No dia em que a Tribuna acompanhou uma saída dos voluntários, um grupo que dormia em uma marquise ao lado do prédio da Prefeitura reclamava que roupas, calçados e cobertores haviam sido queimados. A presença dos moradores de rua realmente incomoda muita gente. Não são raros os relatos de insultos, enxotamentos e até agressões.
Poder Público
Entre as iniciativas oficiais de assistência às pessoas em situação de rua, a Secretaria de Desenvolvimento Social e a Amac desenvolvem projetos como o Centro Pop, unidade que oferece refeições, acompanhamento psicossocial e oficinas artísticas, entre outras atividades, com capacidade de atender a 120 pessoas. A Casa da Cidadania realiza o acolhimento institucional de cidadãos que também se encontram em situação de rua, em vivência de alto risco e vulnerabilidade social. A capacidade de atendimento é de 70 usuários, sendo 55 leitos masculinos e 15 femininos.
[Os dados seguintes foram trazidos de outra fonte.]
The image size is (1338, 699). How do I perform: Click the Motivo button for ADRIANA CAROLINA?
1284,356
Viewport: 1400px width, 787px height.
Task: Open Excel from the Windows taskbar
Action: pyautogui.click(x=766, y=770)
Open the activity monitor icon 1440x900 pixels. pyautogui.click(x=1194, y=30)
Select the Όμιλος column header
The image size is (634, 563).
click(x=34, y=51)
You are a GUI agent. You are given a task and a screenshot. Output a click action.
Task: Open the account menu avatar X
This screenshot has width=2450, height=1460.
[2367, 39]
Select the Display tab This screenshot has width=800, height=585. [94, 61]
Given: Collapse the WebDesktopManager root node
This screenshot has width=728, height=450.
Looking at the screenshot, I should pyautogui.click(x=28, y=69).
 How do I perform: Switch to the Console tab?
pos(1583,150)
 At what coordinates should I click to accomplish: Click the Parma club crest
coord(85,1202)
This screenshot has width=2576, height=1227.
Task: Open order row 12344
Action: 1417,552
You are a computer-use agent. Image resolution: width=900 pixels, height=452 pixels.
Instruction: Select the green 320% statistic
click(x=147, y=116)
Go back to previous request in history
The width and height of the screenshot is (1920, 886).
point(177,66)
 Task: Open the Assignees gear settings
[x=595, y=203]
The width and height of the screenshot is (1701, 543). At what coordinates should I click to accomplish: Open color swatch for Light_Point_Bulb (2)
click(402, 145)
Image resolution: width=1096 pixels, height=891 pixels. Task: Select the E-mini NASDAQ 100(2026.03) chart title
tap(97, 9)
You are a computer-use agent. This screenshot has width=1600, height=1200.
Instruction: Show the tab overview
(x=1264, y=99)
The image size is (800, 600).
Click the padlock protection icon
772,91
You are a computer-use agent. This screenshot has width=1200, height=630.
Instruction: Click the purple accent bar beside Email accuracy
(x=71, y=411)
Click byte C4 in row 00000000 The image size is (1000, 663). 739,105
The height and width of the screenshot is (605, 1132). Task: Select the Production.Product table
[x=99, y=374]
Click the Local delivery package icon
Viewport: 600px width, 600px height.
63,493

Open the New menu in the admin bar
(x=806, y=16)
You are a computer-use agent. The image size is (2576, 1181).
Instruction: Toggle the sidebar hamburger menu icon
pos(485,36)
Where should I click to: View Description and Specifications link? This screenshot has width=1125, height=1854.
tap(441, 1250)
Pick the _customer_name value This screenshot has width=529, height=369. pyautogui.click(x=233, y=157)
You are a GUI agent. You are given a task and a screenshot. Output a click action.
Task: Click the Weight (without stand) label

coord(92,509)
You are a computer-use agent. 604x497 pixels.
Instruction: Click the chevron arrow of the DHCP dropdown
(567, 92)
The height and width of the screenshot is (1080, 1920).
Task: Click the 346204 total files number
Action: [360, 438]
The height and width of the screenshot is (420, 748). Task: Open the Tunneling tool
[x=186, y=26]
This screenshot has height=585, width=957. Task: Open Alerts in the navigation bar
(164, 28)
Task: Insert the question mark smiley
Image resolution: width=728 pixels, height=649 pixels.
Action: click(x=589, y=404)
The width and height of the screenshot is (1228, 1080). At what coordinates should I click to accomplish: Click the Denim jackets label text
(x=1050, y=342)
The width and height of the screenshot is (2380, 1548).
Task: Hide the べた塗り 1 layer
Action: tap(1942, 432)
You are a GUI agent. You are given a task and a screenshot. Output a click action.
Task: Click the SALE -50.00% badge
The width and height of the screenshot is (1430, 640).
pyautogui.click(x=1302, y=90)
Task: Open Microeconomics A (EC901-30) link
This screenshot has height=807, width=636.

Já no Núcleo Cidadão de Rua, os atendidos podem pernoitar, recebem alimentação e cuidados com higiene. O núcleo possui 134 leitos masculinos e 16 femininos. O Serviço de Abordagem Social pode ser solicitado por qualquer pessoa, pelo telefone 3690-7770.
Como ajudar?
Elos do bem
Formado por sete pessoas que se conheceram pela internet, é aberto a quem deseja se tornar voluntário. Sai toda quinta-feira, por volta das 20h, de Santa Terezinha. Recebe doação de alimentos, suco, cobertores, roupas, calçados e capa de chuva, além de marmitex e copos. O grupo precisa de uma cozinha fixa onde os caldos possam ser preparados.
Contato: facebook.com/ElosdoBemJF
Faça uma pessoa sorrir doações
Iniciativa da advogada Cleidiana Ferreira, que conta com a doação de amigas e de integrantes do grupo criado no Facebook. Costuma sair quarta-feira, às 19h40, do Calçadão da Halfeld. Recebe doação de cobertores, travesseiros, meias, roupas, calçados, leite, chocolate quente e pão. O grupo precisa de voluntários durante a entrega.
Contato: facebook.com/groups/572107172931365
SOS moradores de rua
Grupo criado pelo empresário Rodrigo Ubaldo Pereira, que realiza as entregas por conta própria. Não tem dia fixo para sair, pois depende dos materiais que consegue arrecadar. A iniciativa conta com a doação de agasalhos, cobertores e calçados. Biscoitos também são bem-vindos.